Kesalahan ini dapat disebabkan oleh pada saat pemotongan plasmid hanya digunakan satu enzim restriksi (XhoI) sehingga kemungkinan kesalahan orientasi akan sangat besar. Pemilihan primer yang digunakan yaitu AOX-F dan VH101-R selain untuk menentukan orientasi juga dipilih untuk mengetahui apakah proses fusi antara α-faktor telah terjadi atau belum. Posisi penempelan primer pada proses pengecekan orientasi konstruk dapat dilihat pada Gambar 11. Apabila sampel memiliki orientasi yang tepat, maka produk PCR yang terbentuk sebesar 750 bp . Gambar 12 memperlihatkan hasil penentuan orientasi konstruk.

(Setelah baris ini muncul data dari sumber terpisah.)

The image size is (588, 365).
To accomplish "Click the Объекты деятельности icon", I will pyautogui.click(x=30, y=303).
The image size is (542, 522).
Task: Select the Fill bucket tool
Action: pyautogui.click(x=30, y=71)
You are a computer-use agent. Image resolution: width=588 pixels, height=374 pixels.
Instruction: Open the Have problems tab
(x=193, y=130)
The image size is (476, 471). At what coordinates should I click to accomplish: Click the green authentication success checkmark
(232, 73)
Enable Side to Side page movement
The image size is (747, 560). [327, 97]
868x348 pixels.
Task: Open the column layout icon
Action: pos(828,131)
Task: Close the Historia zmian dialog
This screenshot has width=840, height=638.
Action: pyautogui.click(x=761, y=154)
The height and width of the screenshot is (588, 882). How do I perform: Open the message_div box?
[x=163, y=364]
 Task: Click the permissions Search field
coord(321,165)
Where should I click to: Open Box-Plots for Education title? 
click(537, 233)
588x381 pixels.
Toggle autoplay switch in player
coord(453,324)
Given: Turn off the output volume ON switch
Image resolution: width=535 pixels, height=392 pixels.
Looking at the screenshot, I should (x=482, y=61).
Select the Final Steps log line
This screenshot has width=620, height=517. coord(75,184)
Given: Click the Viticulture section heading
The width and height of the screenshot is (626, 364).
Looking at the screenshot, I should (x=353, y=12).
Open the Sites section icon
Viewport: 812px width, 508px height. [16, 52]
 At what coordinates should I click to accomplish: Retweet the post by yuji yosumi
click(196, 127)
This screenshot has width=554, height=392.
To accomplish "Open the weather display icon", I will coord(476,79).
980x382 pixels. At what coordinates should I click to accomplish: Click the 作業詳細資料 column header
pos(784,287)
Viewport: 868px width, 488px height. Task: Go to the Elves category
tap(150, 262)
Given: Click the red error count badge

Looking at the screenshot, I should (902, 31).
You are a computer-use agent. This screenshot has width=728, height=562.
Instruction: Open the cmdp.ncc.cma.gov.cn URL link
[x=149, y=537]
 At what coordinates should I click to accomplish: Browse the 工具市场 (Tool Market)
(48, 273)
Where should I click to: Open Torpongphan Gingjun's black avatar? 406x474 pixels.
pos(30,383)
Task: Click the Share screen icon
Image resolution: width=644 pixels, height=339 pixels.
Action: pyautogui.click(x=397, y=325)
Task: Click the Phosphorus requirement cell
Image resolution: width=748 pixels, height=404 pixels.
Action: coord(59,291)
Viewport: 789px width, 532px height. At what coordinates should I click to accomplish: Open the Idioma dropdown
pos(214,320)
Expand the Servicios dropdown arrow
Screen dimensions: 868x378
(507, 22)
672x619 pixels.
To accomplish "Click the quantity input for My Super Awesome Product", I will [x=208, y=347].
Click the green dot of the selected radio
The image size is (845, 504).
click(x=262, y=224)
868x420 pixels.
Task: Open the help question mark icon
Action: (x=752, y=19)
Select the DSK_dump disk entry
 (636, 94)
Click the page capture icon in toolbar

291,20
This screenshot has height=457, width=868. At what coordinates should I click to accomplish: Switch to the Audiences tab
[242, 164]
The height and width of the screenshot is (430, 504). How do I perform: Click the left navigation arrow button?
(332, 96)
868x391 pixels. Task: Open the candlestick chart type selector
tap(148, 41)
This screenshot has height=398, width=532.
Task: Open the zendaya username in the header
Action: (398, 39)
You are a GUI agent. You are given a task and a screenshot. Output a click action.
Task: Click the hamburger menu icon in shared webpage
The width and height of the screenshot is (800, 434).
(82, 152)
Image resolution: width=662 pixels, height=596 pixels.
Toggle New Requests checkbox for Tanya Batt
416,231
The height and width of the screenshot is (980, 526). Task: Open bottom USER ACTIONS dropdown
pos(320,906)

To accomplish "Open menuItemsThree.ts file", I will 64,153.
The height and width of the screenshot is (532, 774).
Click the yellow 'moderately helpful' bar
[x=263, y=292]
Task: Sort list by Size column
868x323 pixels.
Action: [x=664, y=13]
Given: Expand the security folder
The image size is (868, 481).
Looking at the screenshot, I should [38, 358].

Gambar 12 Hasil PCR penentuan orientasi gen scFv dalam konstruk pPICZαA_scFv dengan menggunakan pasangan primer AOX-F dan VH101-R.

Keterangan : M = marka DNA 1 kb, lajur 1-12 = sampel transforman Penentuan orientasi konstruk yang dilakukan terhadap 16 sampel klon yang diduga mengandung DNA sisipan diperoleh 8 klon yang mengandung gen scFv

dengan orientasi yang tepat yaitu sebesar 50%. Hasil ini lebih rendah dari nilai yang diharapkan yaitu sekitar 80%. Orientasi gen sisipan di dalam konstruk menentukan aktivitas dari protein yang diekspresikan. Orientasi yang salah akan menyebabkan protein target tidak terekspresi. Gambar 12 menunjukkan sebagian hasil pengecekan orientasi konstruk yang positif, yaitu klon pada lajur ke-2, 3, 4, 5, 7 dan 8.

Pemotongan dengan menggunakan enzim restriksi XhoI dilakukan untuk memastikan keberadaan sisipan gen scFv yang terfusi pada situs restriksi tertentu (XhoI). Gambar 13 memperlihatkan hasil pemotongan 8 sampel yang dipotong dengan menggunakan enzim restriksi XhoI. Klon pada kolom ke-4 sampai 10 memberikan 2 pita yaitu pita a yang berukuran 3600 pb dan pita b yang berukuran 750 pb. Pita a diduga merupakan vektor pPICZαA sedangkan pita b merupakan sisipan gen scFv. Hasil pemotongan menggunakan enzim restriksi XhoI dari 8 sampel yang dipotong diperoleh 7 klon sampel yang diduga mengandung sisipan gen scFv. Gambar 13 lajur 11 menunjukkan bahwa satu klon yang dipotong tidak memberikan pita seperti yang diharapkan, yaitu pita a (3600 pb) dan pita b (750 pb). Terdapat beberapa kemungkinan yang menyebabkan tidak terpotongnya plasmid rekombinan pada kedua situs restriksi XhoI. Diantaranya adalah kemungkinan terjadinya mutasi pada salah satu situs restriksi XhoI yang terdapat pada klon tersebut.

Gambar 13 Hasil pemotongan dengan menggunakan enzim restriksi XhoI

terhadap plasmid rekombinan pPICZαA_scFv.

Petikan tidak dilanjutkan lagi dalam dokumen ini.